**Arbeitsaufträge**
1. Geben Sie den Absatz des Textauszugs, der mit „Ihre Freiwilligen hätten“ beginnt, verkürzt als Stichpunktliste wieder und bewahren Sie dabei seine wesentlichen Angaben.
2. Schreiben Sie aus dem Textauszug die Passage von „Ihre Freiwilligen hätten“ bis einschließlich „hundert Zivilisten getötet.“ wortgetreu ab.
3. Fassen Sie den Textauszug in zwei Sätzen zusammen.

**Vorliegender Textauszug**
Luftattacken auf Aleppo: „Abscheuliche Angriffe“
Der Osten Aleppos wird bombardiert. Es sollen auch Fassbomben im Einsatz gewesen sein. Syrische Weißhelme sprechen von einem „katastrophalen Tag“.
Ihre Freiwilligen hätten mehr als 2.000 Artilleriegranaten einschlagen hören und 250 Luftangriffe gezählt, berichteten die Weißhelme, die in diesem Jahr für ihren selbstlosen Einsatz für die zivilen Opfer des Bürgerkriegs mit dem Alternativen Nobelpreis ausgezeichnet wurden. Auf ihrer Internetseite wurden Videos von den massiven Angriffen veröffentlicht. Die Weißhelme beklagten „beispiellose Bombardements mit allen Waffenarten“.
„De facto wurde nicht ein einziges Viertel von Ost-Aleppo von den heutigen Bombardements verschont“, erklärte ihrerseits die in Großbritannien ansässige Beobachtungsstelle. Diese stützt sich auf ein breites Netzwerk von Informanten in Syrien, ihre Angaben sind von unabhängiger Seite kaum zu überprüfen. Ihren Zählungen zufolge wurden seit Beginn einer neuen Offensive der Armee auf Ost-Aleppo am Dienstag fast hundert Zivilisten getötet.

**Die Daten**
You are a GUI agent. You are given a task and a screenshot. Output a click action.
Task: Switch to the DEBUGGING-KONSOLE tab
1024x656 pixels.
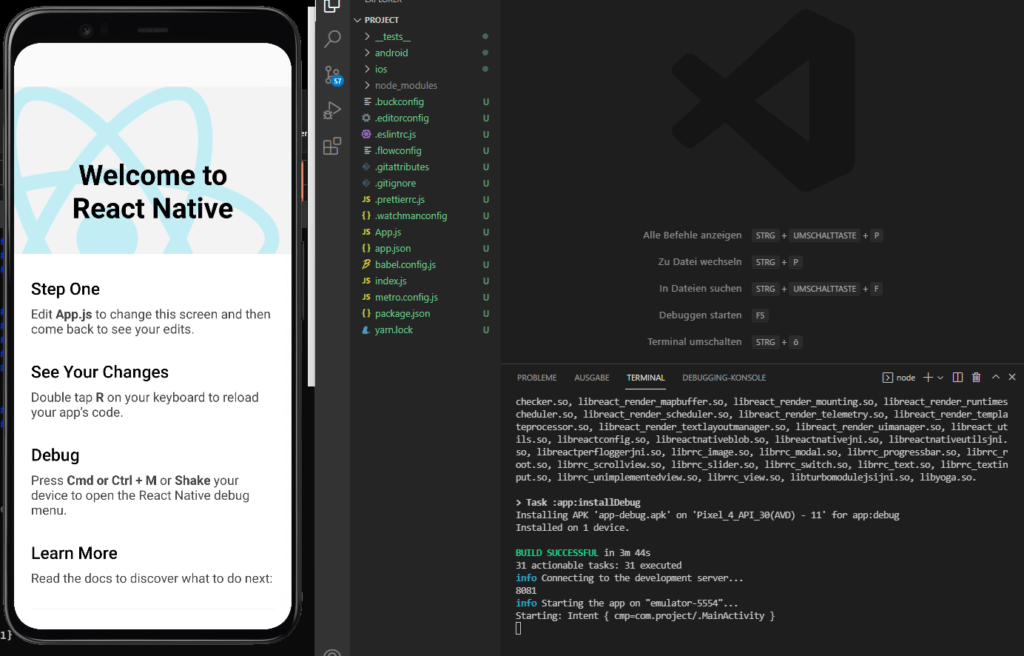[723, 377]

**Lösungen**
1.
- Freiwillige der Weißhelme hörten nach eigenen Angaben mehr als 2.000 Artilleriegranaten einschlagen und zählten 250 Luftangriffe.
- Die Weißhelme wurden in diesem Jahr für ihren Einsatz für die zivilen Opfer des Bürgerkriegs mit dem Alternativen Nobelpreis ausgezeichnet.
- Auf ihrer Internetseite wurden Videos von den massiven Angriffen veröffentlicht.
- Sie beklagten „beispiellose Bombardements mit allen Waffenarten“.

2.
Ihre Freiwilligen hätten mehr als 2.000 Artilleriegranaten einschlagen hören und 250 Luftangriffe gezählt, berichteten die Weißhelme, die in diesem Jahr für ihren selbstlosen Einsatz für die zivilen Opfer des Bürgerkriegs mit dem Alternativen Nobelpreis ausgezeichnet wurden. Auf ihrer Internetseite wurden Videos von den massiven Angriffen veröffentlicht. Die Weißhelme beklagten „beispiellose Bombardements mit allen Waffenarten“.
„De facto wurde nicht ein einziges Viertel von Ost-Aleppo von den heutigen Bombardements verschont“, erklärte ihrerseits die in Großbritannien ansässige Beobachtungsstelle. Diese stützt sich auf ein breites Netzwerk von Informanten in Syrien, ihre Angaben sind von unabhängiger Seite kaum zu überprüfen. Ihren Zählungen zufolge wurden seit Beginn einer neuen Offensive der Armee auf Ost-Aleppo am Dienstag fast hundert Zivilisten getötet.

3. Der Osten Aleppos wurde bombardiert, und die Weißhelme, die von einem „katastrophalen Tag“ sprachen, zählten 250 Luftangriffe sowie mehr als 2.000 einschlagende Artilleriegranaten. Nach Angaben der in Großbritannien ansässigen Beobachtungsstelle blieb kein einziges Viertel Ost-Aleppos verschont, und seit Beginn einer neuen Offensive der Armee am Dienstag wurden fast hundert Zivilisten getötet.